* _WHAT IS BEING ASKED_
Print, exactly as written, the line containing "Instruction: Select the" and every line after it, ending with the final line of the data below.
*** Opening of DATA FOR REVIEW ***
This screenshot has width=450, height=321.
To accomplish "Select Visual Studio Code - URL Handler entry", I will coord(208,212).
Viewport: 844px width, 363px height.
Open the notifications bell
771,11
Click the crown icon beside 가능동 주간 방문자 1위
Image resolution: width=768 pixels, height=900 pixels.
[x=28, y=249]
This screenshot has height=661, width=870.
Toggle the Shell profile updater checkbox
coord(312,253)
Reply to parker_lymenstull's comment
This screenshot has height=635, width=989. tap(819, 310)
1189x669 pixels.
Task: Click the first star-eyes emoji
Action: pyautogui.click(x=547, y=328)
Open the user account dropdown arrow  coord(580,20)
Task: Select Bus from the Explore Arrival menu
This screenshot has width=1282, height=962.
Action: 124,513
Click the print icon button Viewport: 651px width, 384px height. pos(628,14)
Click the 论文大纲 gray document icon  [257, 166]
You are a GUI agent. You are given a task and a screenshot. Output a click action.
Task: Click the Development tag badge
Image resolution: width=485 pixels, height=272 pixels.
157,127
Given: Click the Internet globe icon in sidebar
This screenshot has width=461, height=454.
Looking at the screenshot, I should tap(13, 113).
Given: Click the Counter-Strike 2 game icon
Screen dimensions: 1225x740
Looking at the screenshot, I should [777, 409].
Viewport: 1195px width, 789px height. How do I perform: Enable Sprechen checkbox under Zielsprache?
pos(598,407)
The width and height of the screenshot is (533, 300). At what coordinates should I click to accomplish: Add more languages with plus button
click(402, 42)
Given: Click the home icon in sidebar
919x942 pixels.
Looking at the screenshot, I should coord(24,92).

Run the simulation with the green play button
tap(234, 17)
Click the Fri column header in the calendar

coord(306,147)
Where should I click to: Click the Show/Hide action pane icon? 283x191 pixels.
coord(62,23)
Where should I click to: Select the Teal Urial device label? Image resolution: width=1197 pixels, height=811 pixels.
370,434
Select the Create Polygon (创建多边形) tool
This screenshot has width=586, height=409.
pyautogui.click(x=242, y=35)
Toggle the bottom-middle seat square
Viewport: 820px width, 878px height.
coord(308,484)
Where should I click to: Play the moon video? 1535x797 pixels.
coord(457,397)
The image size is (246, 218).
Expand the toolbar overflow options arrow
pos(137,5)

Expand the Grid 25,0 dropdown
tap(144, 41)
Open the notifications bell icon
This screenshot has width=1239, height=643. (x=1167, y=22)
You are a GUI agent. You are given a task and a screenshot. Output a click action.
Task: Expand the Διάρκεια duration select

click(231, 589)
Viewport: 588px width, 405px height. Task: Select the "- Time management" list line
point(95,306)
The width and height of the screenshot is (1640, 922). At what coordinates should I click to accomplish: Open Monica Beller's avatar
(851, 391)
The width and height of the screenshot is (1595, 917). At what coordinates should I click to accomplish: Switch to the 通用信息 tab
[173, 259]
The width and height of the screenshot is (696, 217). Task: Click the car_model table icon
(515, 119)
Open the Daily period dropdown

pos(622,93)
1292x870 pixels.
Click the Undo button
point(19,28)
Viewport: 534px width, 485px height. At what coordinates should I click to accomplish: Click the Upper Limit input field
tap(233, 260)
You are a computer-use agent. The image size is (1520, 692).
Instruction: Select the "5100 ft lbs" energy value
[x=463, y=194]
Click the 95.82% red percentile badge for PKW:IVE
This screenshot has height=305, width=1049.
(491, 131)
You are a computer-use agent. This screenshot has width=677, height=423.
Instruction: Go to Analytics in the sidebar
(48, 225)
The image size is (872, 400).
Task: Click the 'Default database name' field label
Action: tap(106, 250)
*** Close of DATA FOR REVIEW ***
* _RESULT FOR THIS EXERCISE_
Instruction: Select the "5100 ft lbs" energy value
[x=463, y=194]
Click the 95.82% red percentile badge for PKW:IVE
This screenshot has height=305, width=1049.
(491, 131)
You are a computer-use agent. This screenshot has width=677, height=423.
Instruction: Go to Analytics in the sidebar
(48, 225)
The image size is (872, 400).
Task: Click the 'Default database name' field label
Action: tap(106, 250)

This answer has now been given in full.